Diverse banche utilizzano scappatoie contabili per gonfiare i propri profitti e – di conseguenza – poter erogare bonus sostanziosi ai propri dirigenti. Lo dimostra un rapporto pubblicato nella mattinata di oggi dall’Adam Smith Institute (ASI) e riportato dal quotidiano Guardian.
Secondo tale studio, gli istituti di credito sarebbero in grado di utilizzare complessi prodotti finanziari al fine di poter riportare profitti che, in realtà, sono solo virtuali.
Acquistando un credit default swap, ad esempio, ci si assicura contro i titoli a rischio: e pertanto li si annovera fra i capitali certi anche se, in realtà, non lo sono. E anche se c’è la concreta possibilità che il cds alla fine non rimborsi le perdite.
Inoltre, le banche possono valutare i propri asset sulla base delle quotazioni correnti di mercato, anche se, di fatto, non riuscirebbero a venderli a tali prezzi.

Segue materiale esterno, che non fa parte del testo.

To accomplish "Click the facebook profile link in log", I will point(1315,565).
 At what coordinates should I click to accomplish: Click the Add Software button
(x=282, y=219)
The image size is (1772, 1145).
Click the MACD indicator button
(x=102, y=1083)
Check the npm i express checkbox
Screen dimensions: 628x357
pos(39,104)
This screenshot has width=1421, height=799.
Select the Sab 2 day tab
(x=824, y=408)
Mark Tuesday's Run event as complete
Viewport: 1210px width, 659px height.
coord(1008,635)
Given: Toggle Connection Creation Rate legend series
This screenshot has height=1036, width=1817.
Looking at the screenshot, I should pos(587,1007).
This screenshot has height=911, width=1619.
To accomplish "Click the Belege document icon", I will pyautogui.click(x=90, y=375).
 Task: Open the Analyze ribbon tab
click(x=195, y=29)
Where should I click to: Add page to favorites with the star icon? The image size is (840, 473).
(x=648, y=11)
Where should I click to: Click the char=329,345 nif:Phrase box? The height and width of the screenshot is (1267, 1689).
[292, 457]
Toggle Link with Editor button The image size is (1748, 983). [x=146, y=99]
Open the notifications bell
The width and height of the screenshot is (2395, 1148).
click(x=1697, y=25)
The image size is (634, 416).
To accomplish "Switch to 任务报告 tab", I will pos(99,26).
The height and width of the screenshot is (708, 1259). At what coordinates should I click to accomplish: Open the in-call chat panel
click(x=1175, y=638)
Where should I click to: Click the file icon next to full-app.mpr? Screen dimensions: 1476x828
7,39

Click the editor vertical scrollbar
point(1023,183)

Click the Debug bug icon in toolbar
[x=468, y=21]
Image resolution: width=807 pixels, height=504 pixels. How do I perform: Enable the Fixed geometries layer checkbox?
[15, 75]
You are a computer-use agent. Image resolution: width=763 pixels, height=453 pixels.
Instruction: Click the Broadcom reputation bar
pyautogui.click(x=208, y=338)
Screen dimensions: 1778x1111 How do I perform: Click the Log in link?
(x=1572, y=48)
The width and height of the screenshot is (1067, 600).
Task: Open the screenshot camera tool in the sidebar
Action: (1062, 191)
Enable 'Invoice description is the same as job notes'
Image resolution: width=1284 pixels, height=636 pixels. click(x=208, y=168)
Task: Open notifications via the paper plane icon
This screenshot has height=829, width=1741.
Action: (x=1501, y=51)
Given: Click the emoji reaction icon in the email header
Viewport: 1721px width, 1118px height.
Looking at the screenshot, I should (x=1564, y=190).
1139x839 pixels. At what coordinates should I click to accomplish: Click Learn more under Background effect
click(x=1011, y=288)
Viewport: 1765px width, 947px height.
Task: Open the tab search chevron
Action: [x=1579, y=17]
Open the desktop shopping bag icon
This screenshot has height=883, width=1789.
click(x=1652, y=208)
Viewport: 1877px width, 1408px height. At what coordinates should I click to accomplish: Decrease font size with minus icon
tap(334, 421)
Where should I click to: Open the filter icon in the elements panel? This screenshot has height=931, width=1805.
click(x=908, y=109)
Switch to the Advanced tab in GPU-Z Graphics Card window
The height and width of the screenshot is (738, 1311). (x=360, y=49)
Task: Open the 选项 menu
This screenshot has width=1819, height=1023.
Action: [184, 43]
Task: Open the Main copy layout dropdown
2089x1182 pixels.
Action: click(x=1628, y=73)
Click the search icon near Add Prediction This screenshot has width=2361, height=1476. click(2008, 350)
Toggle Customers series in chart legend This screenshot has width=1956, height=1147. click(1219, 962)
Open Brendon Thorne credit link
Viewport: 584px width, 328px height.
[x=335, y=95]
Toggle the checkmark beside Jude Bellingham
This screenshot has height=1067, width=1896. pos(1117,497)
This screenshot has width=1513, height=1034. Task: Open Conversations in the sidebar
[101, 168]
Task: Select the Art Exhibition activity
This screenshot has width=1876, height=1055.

Secondo l’ex banchiere Gordon Kerr, fra gli autori del rapporto, «servono riforme radicali per il sistema di norme contabili: le banche non devono più essere indotte a investire in prodotti finanziari a rischio per far sembrare i propri guadagni più alti di quanti non siano in realtà. I bilanci onesti sono la pietra miliare di un sistema finanziario solido: e, in questo momento, non esiste la trasparenza di cui abbiamo un disperato bisogno se vogliamo evitare il ripetersi della crisi del 2008».
Proprio in seguito alla crisi globale, infatti, sono stati più volte puntati i riflettori sulla gestione dei bilanci bancari. E i principi contabili internazionali (IAS/IFRS), una volta riscontrate alcune debolezze – che pure non sono state identificate come la causa scatenante della crisi – sono stati riesaminati. Ma, secondo Kerr, serve una vera e propria svolta: tanto più che – ha dichiarato – ad approfittare dei buchi legislativi sono le stesse banche che, negli anni appena trascorsi, sono state salvate dai soldi dei contribuenti. E che ora attingono a tali fondi per elargire bonus a sei zeri.